Komitmen tersebut ditunjukkan melalui
keikutsertaan aktif dalam Rapat Koordinasi (Rakor) Pencegahan Korupsi pada
Pelayanan Publik Bidang Pertanahan Pemerintah Daerah se-Provinsi Sulawesi
Tengah yang digelar di Ruang Polibu, Kantor Gubernur Sulawesi Tengah, Palu,
Rabu (29/7/2026).
Dalam kegiatan tersebut, Pemerintah Kabupaten
Donggala diwakili langsung oleh Wakil Bupati Donggala, Taufik M. Burhan, S.Pd.,
M.Si., didampingi jajaran pejabat terkait di lingkungan Pemkab Donggala.
Rakor dipimpin oleh Gubernur Sulawesi Tengah,
Anwar Hafid, dan dihadiri perwakilan Komisi Pemberantasan Korupsi (KPK),
Kementerian Agraria dan Tata Ruang/Badan Pertanahan Nasional (ATR/BPN), serta
para bupati dan wali kota se-Sulawesi Tengah.
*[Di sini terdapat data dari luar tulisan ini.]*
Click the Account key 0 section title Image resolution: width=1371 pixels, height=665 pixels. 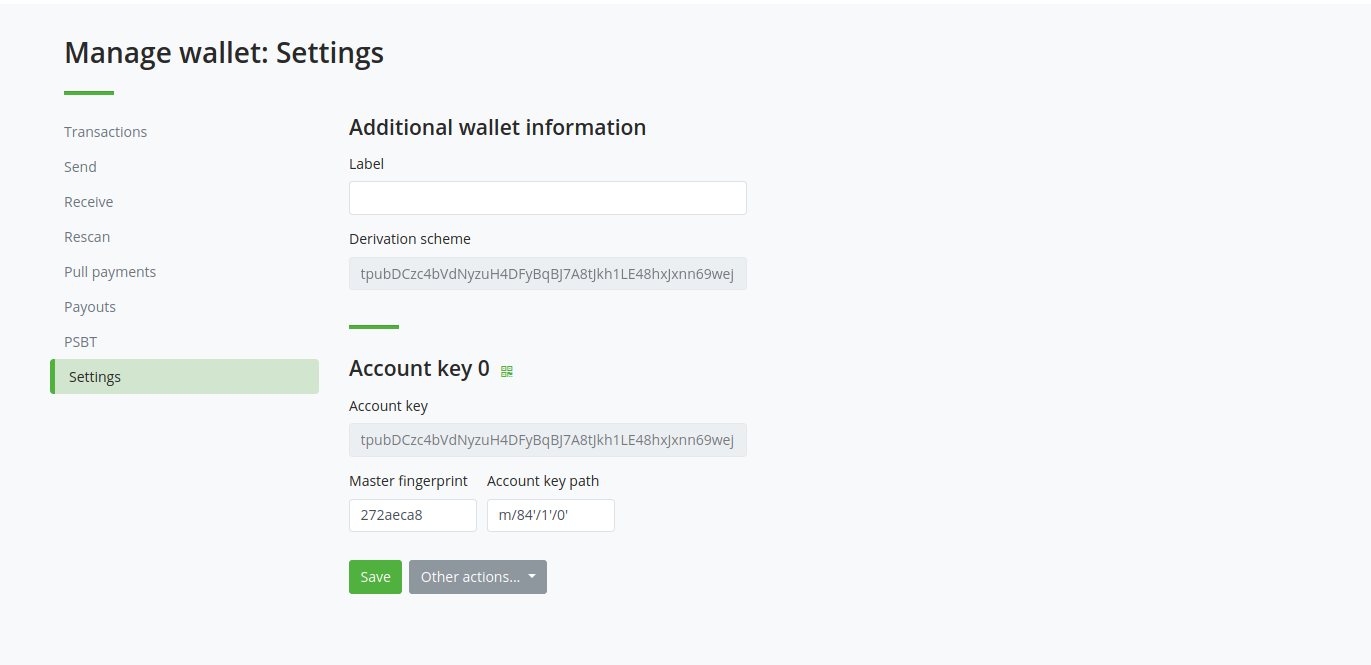tap(418, 368)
Pertemuan tersebut membahas berbagai langkah
strategis dalam memperkuat tata kelola pertanahan, dengan fokus utama pada
percepatan sertifikasi dan digitalisasi pengelolaan aset tanah milik pemerintah
daerah. Langkah ini dinilai penting untuk memberikan kepastian hukum terhadap
aset negara, meminimalkan potensi sengketa, mencegah kerugian keuangan daerah,
sekaligus menutup peluang terjadinya praktik korupsi dalam pelayanan
pertanahan.
Wakil Bupati Donggala, Taufik M. Burhan,
menegaskan bahwa Pemerintah Kabupaten Donggala siap menindaklanjuti seluruh
arahan dan rekomendasi yang disampaikan KPK maupun Kementerian ATR/BPN dalam
rangka memperkuat pengelolaan aset daerah.
Penataan dan pengamanan aset daerah adalah landasan penting bagi pembangunan Donggala yang berkelanjutan. Kami berkomitmen meningkatkan transparansi serta menjalin sinergi erat lintas instansi agar seluruh aset milik daerah terdaftar dan bersertifikat resmi," ujar Taufik di sela-sela kegiatan.
Menurutnya, legalitas aset daerah menjadi salah
satu fondasi penting dalam mendukung tata kelola pemerintahan yang baik. Selain
memberikan kepastian hukum, sertifikasi aset juga menjadi instrumen untuk
melindungi kekayaan daerah dari potensi penyalahgunaan maupun klaim pihak lain.